Soyons honnêtes, on pourra trouver des défauts à ce 14ème album, notamment la répétitivité du riff central (par ailleurs plaisant) de "The Frost" ou des sonorités de guitares parfois trop criardes sur les soli qui ont par le passé su être plus chatoyants, techniques et mélodieux. Ces quelques réserves sont cependant vite balayées devant le nouveau coup de maître de Bruce Soord et de sa bande, qui vient nourrir une discographie à nos yeux exempte de faux pas (oui, nous assumons même Magnolia et Versions of the Truth). Une raison de plus de dire que The Pineapple Thief est un des groupes de rock progressif/alternatif les plus importants de ces vingt dernières années.
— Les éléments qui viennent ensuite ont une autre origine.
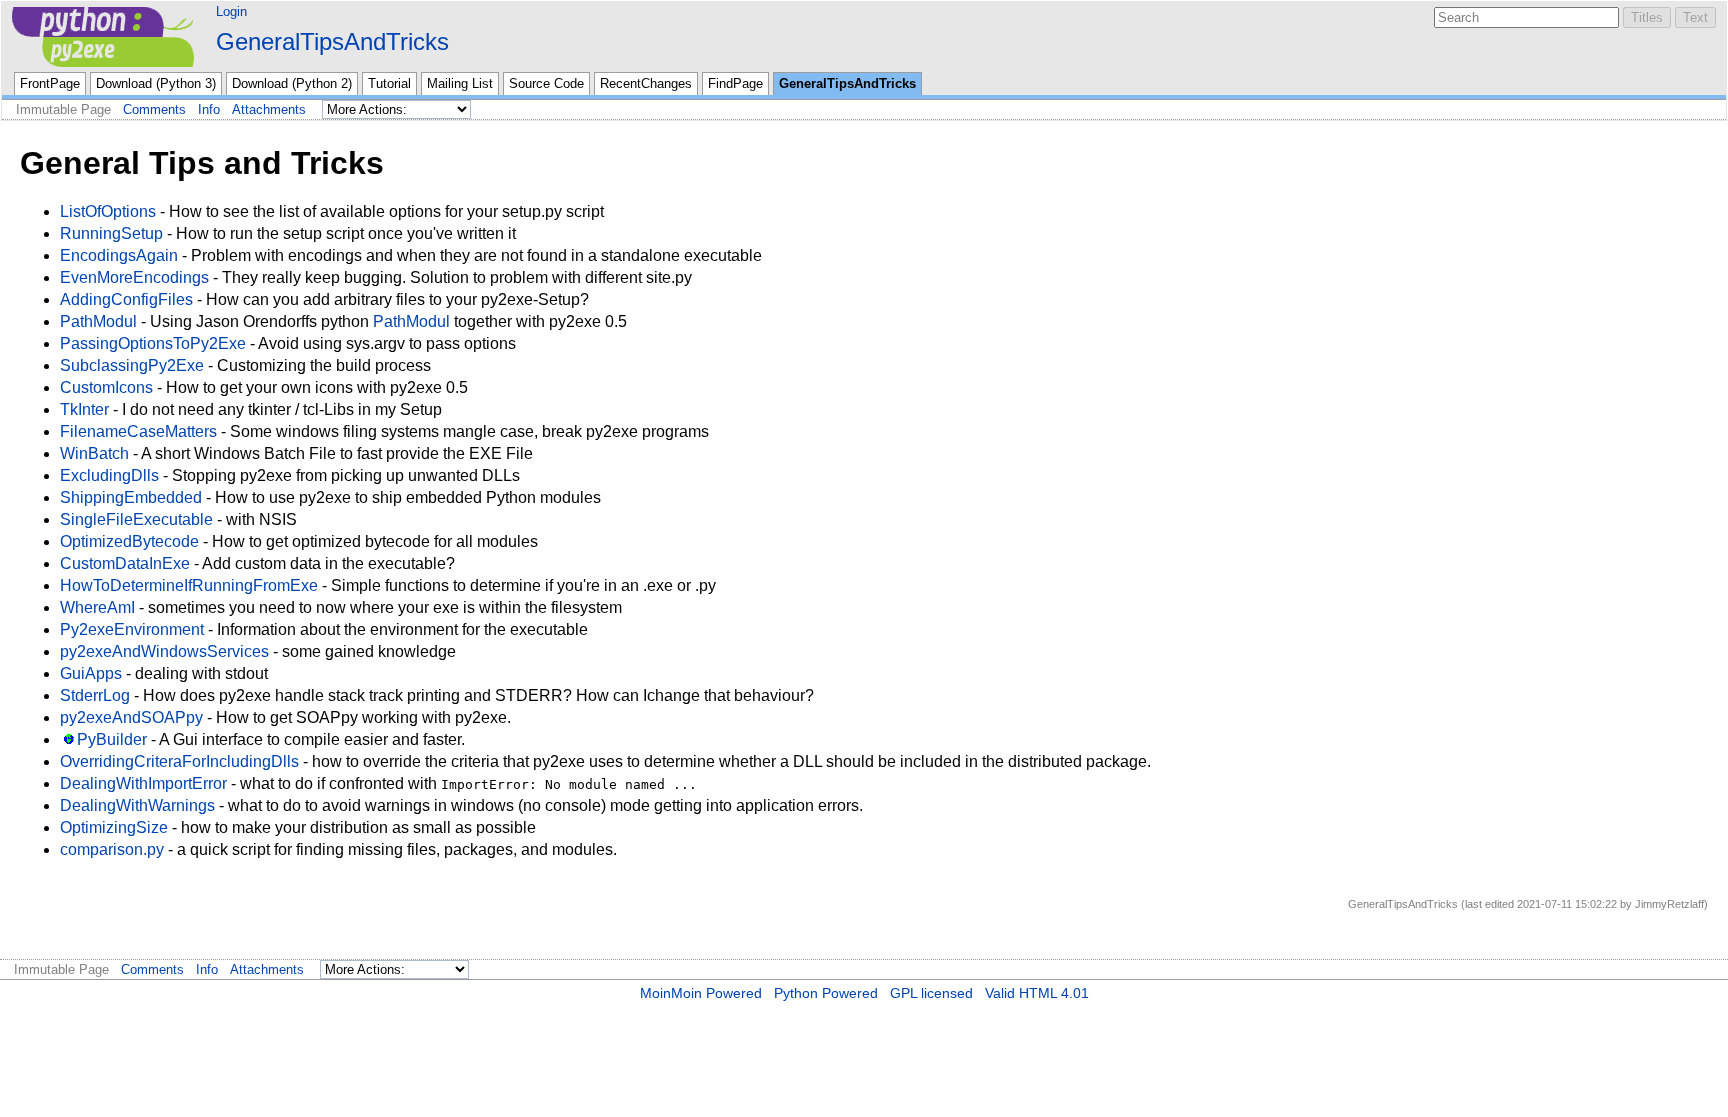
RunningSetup (111, 233)
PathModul (98, 321)
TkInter (84, 409)
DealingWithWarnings (137, 805)
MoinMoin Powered (701, 993)
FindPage (735, 83)
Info (209, 109)
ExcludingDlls (109, 475)
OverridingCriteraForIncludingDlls (179, 761)
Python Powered (826, 993)
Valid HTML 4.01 (1037, 993)
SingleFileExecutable (136, 519)
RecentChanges (646, 83)
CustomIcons (106, 387)
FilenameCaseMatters (138, 431)
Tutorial (389, 83)
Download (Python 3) (156, 83)
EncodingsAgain (119, 255)
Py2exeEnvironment (132, 629)
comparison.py (112, 849)
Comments (154, 109)
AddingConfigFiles (126, 299)
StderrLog (95, 695)
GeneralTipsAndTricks (332, 41)
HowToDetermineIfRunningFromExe (189, 585)
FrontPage (50, 83)
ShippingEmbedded (131, 497)
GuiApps (91, 673)
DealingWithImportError (143, 783)
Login (231, 11)
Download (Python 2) (292, 83)
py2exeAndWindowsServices (164, 651)
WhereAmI (97, 607)
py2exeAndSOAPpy (131, 717)
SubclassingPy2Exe (132, 365)
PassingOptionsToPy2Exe (153, 343)
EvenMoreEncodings (134, 277)
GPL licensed (931, 993)
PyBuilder (112, 739)
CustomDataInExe (125, 563)
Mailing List (460, 83)
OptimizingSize (114, 827)
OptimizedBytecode (129, 541)
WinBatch (94, 453)
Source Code (546, 83)
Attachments (269, 109)
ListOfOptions (108, 211)
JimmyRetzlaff (1669, 904)
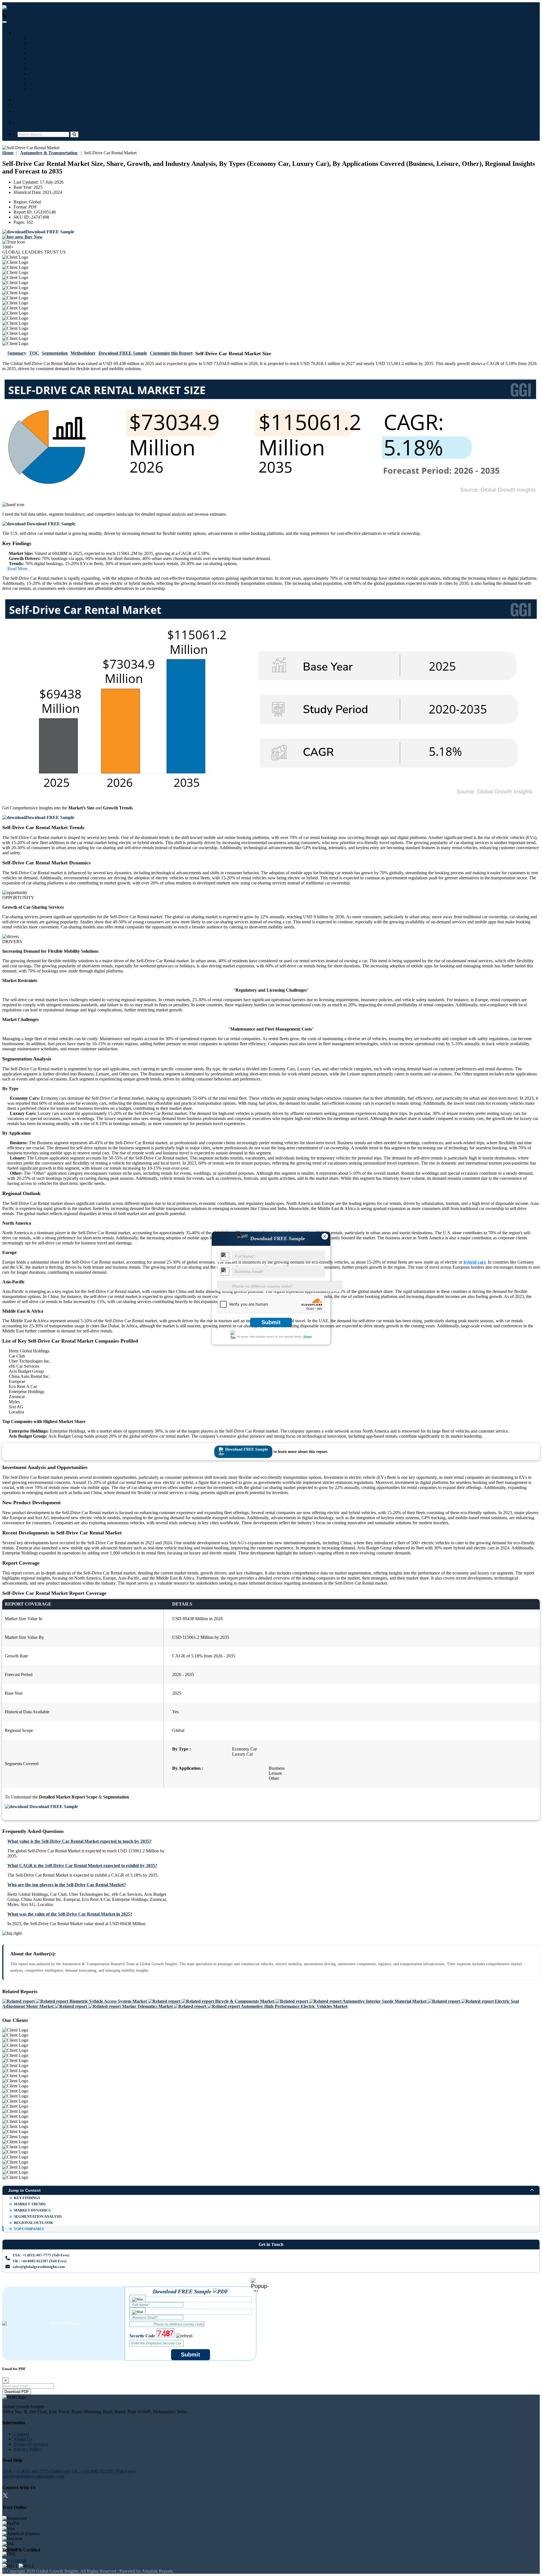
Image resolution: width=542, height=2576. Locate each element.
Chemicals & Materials (52, 78)
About (24, 111)
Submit (271, 1322)
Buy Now (33, 236)
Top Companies (29, 2229)
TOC (34, 353)
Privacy (307, 1336)
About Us (23, 2439)
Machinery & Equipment (54, 48)
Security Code (142, 2335)
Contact (25, 122)
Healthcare (40, 43)
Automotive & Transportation (58, 53)
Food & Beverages (47, 58)
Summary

Si vous ne connaissiez pas ce groupe et que vous rentrez dans l'univers du voleur d'ananas par cet album, vous n’imaginez même pas la claque que vous allez vous prendre ! On vous conseille en priorité Variations on a Dream et Your Wilderness, mais tout est chroniqué sur Albumrock, alors laissez vous accompagner dans votre découverte...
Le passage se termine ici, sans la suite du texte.